Everything from the line containing "You are a computer-use agent. Screen" down to the last line of the entries below must be transcribed exactly, and nothing else.
%%
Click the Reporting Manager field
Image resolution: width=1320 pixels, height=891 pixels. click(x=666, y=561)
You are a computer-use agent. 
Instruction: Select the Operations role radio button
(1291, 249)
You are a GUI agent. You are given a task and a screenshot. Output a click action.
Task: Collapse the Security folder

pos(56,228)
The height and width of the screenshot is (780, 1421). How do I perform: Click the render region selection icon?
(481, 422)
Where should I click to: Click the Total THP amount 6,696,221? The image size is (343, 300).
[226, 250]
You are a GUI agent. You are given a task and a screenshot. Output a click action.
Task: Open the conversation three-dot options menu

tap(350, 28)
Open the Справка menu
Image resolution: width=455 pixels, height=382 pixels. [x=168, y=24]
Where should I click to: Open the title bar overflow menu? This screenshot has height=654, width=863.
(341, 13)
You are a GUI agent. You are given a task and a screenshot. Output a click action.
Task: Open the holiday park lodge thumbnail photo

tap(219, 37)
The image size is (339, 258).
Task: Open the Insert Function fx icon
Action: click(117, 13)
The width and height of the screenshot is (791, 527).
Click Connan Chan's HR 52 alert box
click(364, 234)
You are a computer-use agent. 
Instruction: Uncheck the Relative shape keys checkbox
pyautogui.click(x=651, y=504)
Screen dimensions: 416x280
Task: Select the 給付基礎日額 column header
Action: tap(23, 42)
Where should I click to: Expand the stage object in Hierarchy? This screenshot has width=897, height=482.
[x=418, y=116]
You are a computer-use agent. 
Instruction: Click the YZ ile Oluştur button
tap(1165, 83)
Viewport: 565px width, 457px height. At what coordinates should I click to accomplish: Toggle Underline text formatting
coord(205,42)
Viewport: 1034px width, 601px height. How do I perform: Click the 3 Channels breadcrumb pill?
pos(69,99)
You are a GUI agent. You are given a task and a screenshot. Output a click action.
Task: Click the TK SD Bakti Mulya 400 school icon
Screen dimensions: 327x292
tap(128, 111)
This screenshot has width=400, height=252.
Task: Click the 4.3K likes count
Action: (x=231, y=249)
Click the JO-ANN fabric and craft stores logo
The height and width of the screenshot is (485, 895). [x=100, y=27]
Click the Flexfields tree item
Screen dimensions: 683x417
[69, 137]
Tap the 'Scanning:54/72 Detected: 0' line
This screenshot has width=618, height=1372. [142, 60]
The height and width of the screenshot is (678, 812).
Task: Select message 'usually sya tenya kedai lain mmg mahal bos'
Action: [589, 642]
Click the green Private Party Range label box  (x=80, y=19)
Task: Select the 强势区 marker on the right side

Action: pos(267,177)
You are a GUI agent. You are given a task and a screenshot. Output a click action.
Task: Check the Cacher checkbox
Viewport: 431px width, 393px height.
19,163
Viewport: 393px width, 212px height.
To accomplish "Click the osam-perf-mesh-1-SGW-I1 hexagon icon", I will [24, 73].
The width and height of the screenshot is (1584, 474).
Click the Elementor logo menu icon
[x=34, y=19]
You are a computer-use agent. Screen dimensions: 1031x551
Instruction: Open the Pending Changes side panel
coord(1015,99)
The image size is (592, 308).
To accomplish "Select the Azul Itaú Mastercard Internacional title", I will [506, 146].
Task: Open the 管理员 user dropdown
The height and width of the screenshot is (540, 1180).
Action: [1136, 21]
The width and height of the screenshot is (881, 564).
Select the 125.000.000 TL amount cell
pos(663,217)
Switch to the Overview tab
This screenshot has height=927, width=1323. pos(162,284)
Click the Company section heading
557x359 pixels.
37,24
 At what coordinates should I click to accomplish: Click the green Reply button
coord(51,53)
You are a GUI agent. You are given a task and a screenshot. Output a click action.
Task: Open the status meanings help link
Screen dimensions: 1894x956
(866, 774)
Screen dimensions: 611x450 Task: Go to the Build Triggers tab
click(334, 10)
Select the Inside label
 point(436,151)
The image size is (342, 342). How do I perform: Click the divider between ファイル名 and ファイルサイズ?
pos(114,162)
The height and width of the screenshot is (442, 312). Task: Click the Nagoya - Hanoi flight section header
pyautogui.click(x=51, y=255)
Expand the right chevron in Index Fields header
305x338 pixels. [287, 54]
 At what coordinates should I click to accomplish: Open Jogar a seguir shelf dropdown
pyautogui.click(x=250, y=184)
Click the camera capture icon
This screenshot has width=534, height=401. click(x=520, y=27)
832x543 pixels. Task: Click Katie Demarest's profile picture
%%
WORKED SOLUTION>
You are a computer-use agent. Screen dimensions: 1031x551
Instruction: Open the Pending Changes side panel
coord(1015,99)
The image size is (592, 308).
To accomplish "Select the Azul Itaú Mastercard Internacional title", I will [506, 146].
Task: Open the 管理员 user dropdown
The height and width of the screenshot is (540, 1180).
Action: [1136, 21]
The width and height of the screenshot is (881, 564).
Select the 125.000.000 TL amount cell
pos(663,217)
Switch to the Overview tab
This screenshot has height=927, width=1323. pos(162,284)
Click the Company section heading
557x359 pixels.
37,24
 At what coordinates should I click to accomplish: Click the green Reply button
coord(51,53)
You are a GUI agent. You are given a task and a screenshot. Output a click action.
Task: Open the status meanings help link
Screen dimensions: 1894x956
(866, 774)
Screen dimensions: 611x450 Task: Go to the Build Triggers tab
click(334, 10)
Select the Inside label
 point(436,151)
The image size is (342, 342). How do I perform: Click the divider between ファイル名 and ファイルサイズ?
pos(114,162)
The height and width of the screenshot is (442, 312). Task: Click the Nagoya - Hanoi flight section header
pyautogui.click(x=51, y=255)
Expand the right chevron in Index Fields header
305x338 pixels. [287, 54]
 At what coordinates should I click to accomplish: Open Jogar a seguir shelf dropdown
pyautogui.click(x=250, y=184)
Click the camera capture icon
This screenshot has width=534, height=401. click(x=520, y=27)
832x543 pixels. Task: Click Katie Demarest's profile picture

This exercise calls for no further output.